Debakel für Brasiliens Präsidentin Rousseff
18. April 2016Tumulte dominieren den Abstimmungsprozess in Brasilia. Abgeordnete brüllen durcheinander. Einige singen patriotische Lieder. Andere halten Spruchbanner hoch, auf denen sie die geplante Amtsenthebung von Brasiliens erster Staatschefin Dilma Rousseff als "Putsch" verurteilen.
Immer wieder branden Wortgefechte auf zwischen Gegnern und Anhängern von Rousseffs linker Arbeiterpartei (PT). Einzeln werden die Abgeordneten vom Präsidenten des Parlaments, Eduardo Cunha, der der Partei der demokratischen Bewegung (PMDB) angehört, vor dem Mikrofon zur Stimmabgabe aufgerufen.
Korruptions-Verdächtiger zählt die Stimmen
PT-Parlamentarier halten wild gestikulierend ein Banner hoch "Weg mit Cunha". Er, der das Verfahren gegen Rousseff federführend initiiert hat, steht selbst unter Verdacht, umgerechnet fünf Millionen Dollar Schmiergeld kassiert und auf Schweizer Konten deponiert zu haben.
Die Faust gereckt, Schärpen in Brasilien-Farben umgelegt, skandieren Rousseff-Gegner in das Mikrofon: "Ich stimme mit Ja." Mal wird die eigene Familie beschworen, der geliebte Sohn, mal der liebe Gott oder der Kampf gegen die Korruption und die Arbeiterpartei. Major Sérgio Olímpio Gomes brüllt drei Mal: "Dilma, geh jetzt."
Tiefe Spaltung zeigt sich
Die Abgeordnete Janete Capiberibe von der Sozialistischen Partei stimmt hingegen mit Nein. "Fora Cunha" (Weg mit Cunha) ruft sie voller Wut. Auch Parlamentarier wie Simone Morgado von der PMDB votieren mit Nein. Es gebe hier so viele, die ganz anderer Verbrechen schuldig seien, begründet sie ihre Entscheidung.
Als der sozialdemokratische Abgeordnete Bruno Araújo sein "Ja" verkündet, fallen ihm Kollegen um den Hals. Seine 342. Stimme ist diejenige, die die Zwei-Drittel-Mehrheit besiegelt. Lauter Jubel bricht im Parlament los, Plakate mit der Aufschrift "Tchau Querida" (Tschüss meine Liebe) werden hochgehalten. So hatte sich einst Ex-Präsident Luiz Inácio Lula da Silva von Rousseff in einem Telefonat verabschiedet, das abgehört und später publik wurde. Seither ist es der Schlachtruf der Opposition.

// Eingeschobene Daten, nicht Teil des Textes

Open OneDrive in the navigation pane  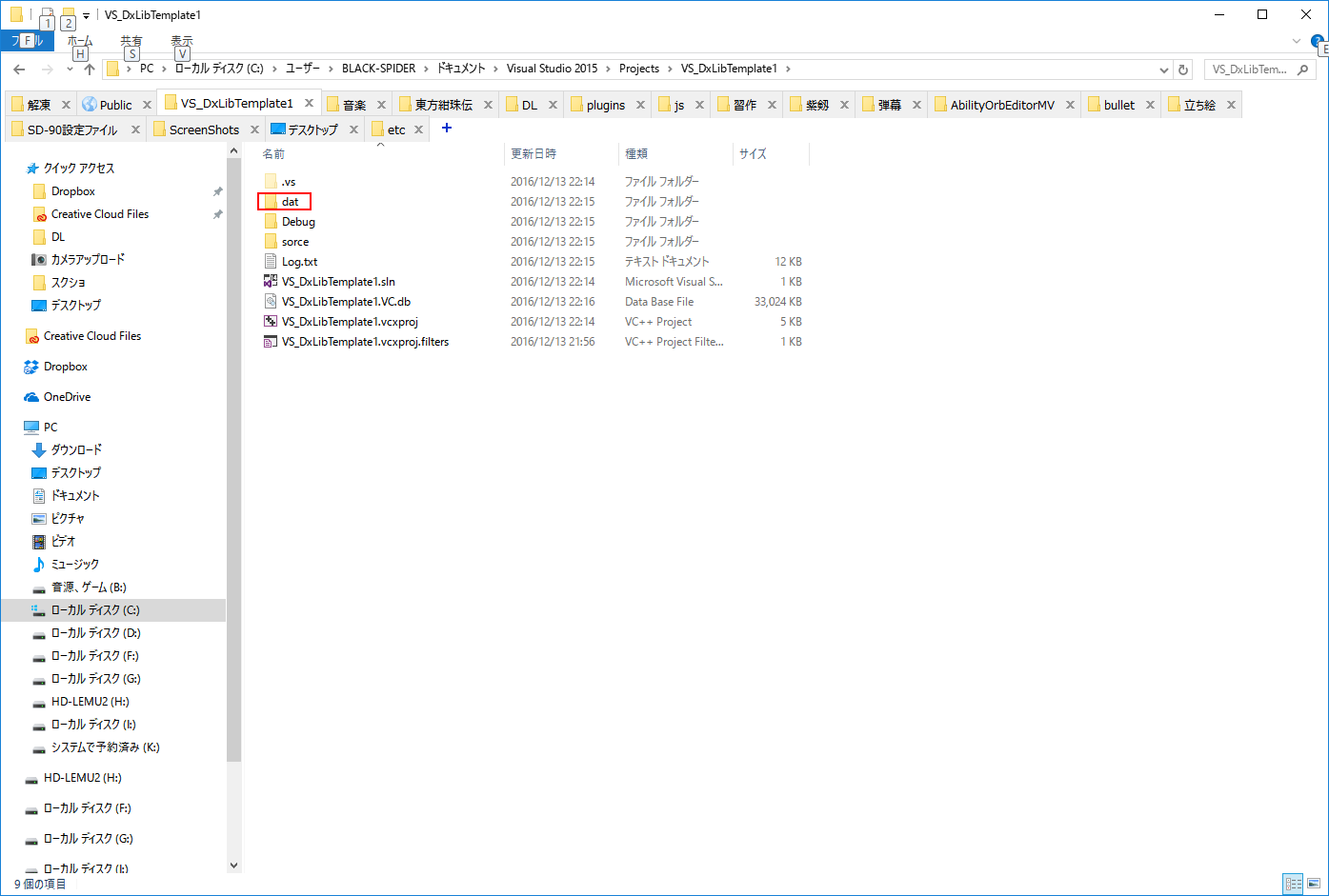point(67,397)
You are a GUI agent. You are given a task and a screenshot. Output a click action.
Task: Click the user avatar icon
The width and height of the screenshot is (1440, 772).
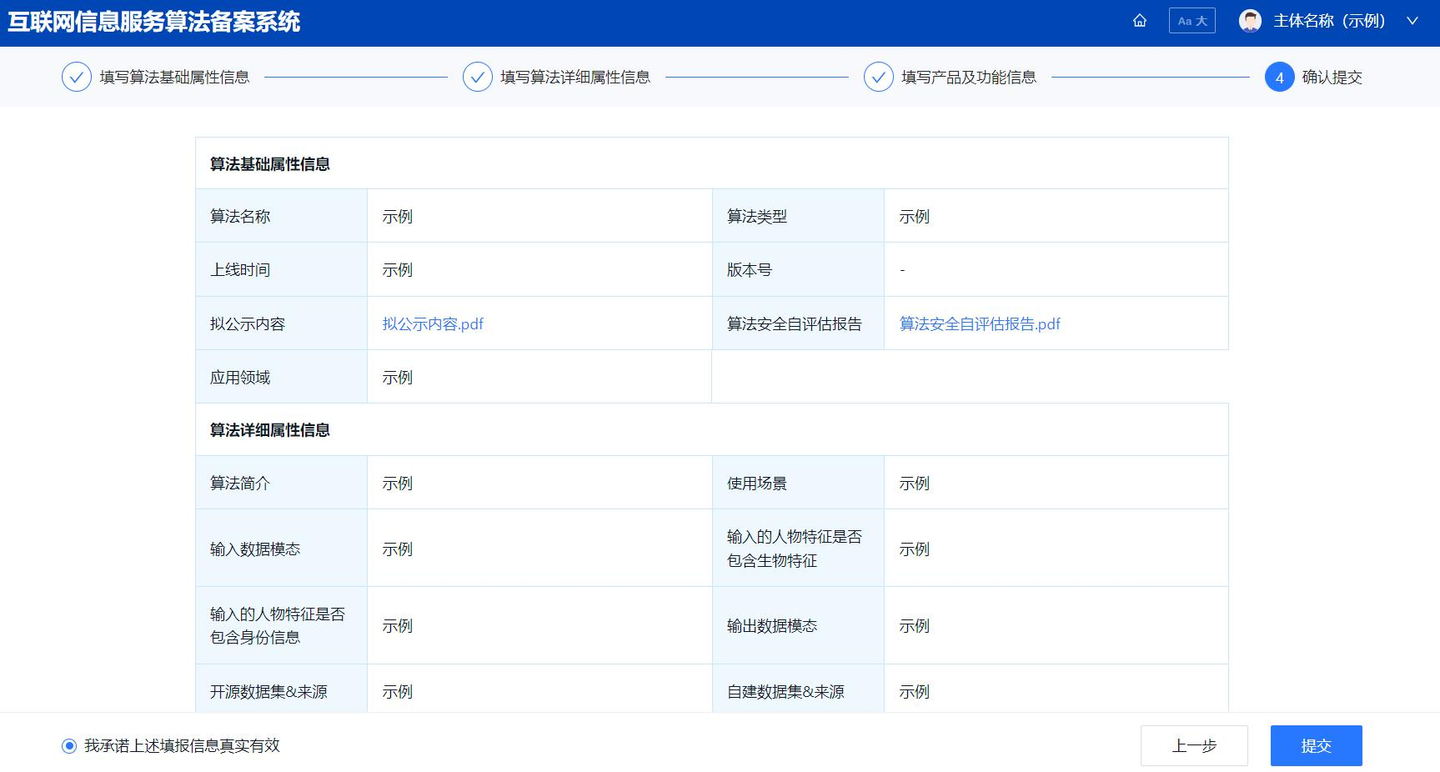[1250, 21]
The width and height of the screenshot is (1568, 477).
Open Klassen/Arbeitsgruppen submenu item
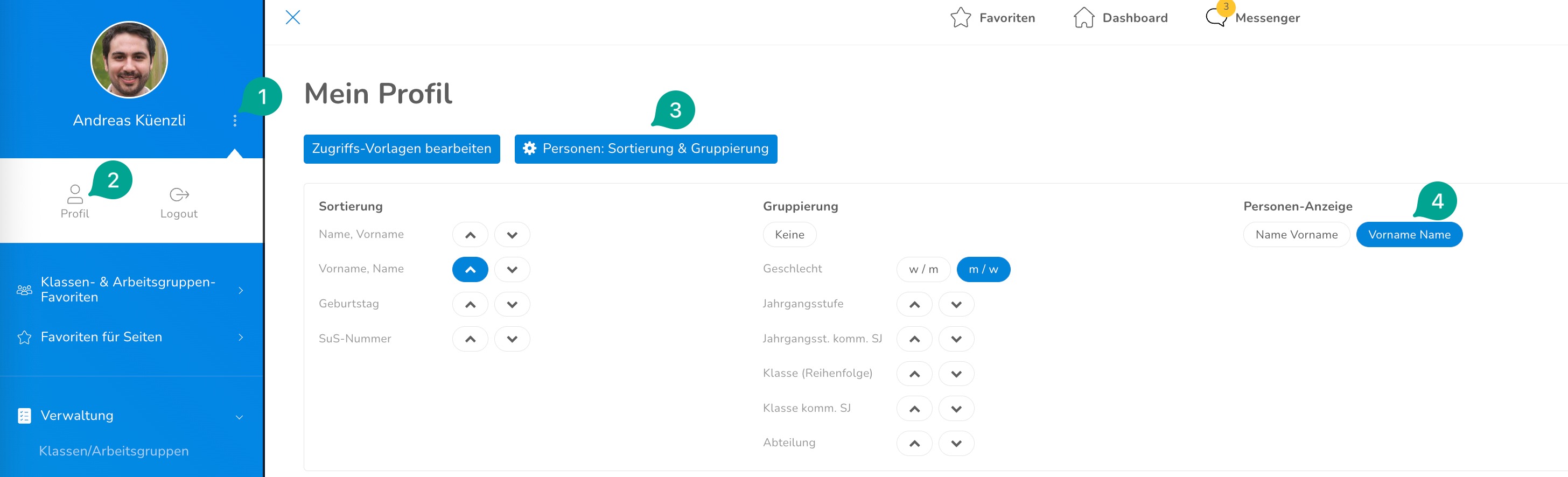point(114,451)
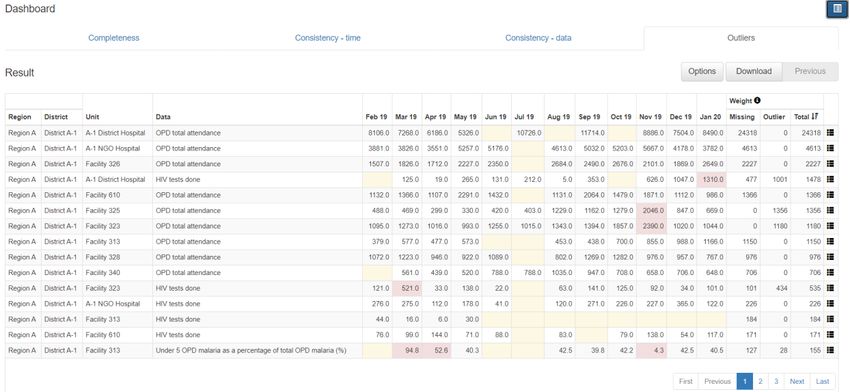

Nach mehr als neun Stunden Debatte und Abstimmung hat die wegen des Bruchs der einstigen Neun-Parteien-Koalition stark angewachsene Opposition 367 Ja- zu 137 Nein-Stimmen gesammelt.

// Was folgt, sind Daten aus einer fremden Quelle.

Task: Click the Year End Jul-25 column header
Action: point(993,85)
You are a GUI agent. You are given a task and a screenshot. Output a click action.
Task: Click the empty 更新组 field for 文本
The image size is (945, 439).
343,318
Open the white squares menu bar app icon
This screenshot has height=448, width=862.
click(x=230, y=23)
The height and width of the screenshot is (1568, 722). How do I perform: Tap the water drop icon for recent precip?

Einfache Mehrheit des Senats erwartet
Es ist ein Debakel für Rousseff. Nach dem grünen Licht des Unterhauses wird sich nun der Senat voraussichtlich im Mai mit dem Fall befassen. Eine einfache Mehrheit im Oberhaus reicht aus, um das Amtsenthebungsverfahren in Gang zu bringen. Rousseffs Amtsführung würde dann zunächst für 180 Tage ausgesetzt. Würde sie suspendiert, könnte sie beispielsweise auch nicht die Olympischen Sommerspiele in Rio de Janeiro am 5. August eröffnen.
Rousseffs einstiger Verbündeter und derzeitiger Erzfeind, Vizepräsident Michel Temer von der rechtsliberalen PMDB, übernähme dann die Amtsgeschäfte. Er will die Absetzung der Präsidentin erreichen und hatte die Koalition mit der Arbeiterpartei platzen lassen.
Juristische Prüfung
In dem 180-Tage-Zeitraum würden die Vorwürfe gegen Rousseff juristisch geprüft. Ihr wird vorgeworfen, in den Schmiergeldskandal um den staatlich kontrollierten Ölkonzern Petrobras verwickelt zu sein. Außerdem soll sie den Haushalt manipuliert haben, um 2014 ihre Wiederwahl zu sichern. Ferner wird sie für die schwerste Rezession seit Jahrzehnten in Brasilien verantwortlich gemacht.
Bis Oktober könnte der Senat die eigentlich bis 2018 gewählte Tochter eines bulgarischen Migranten dann mit Zwei-Drittel-Mehrheit endgültig absetzen.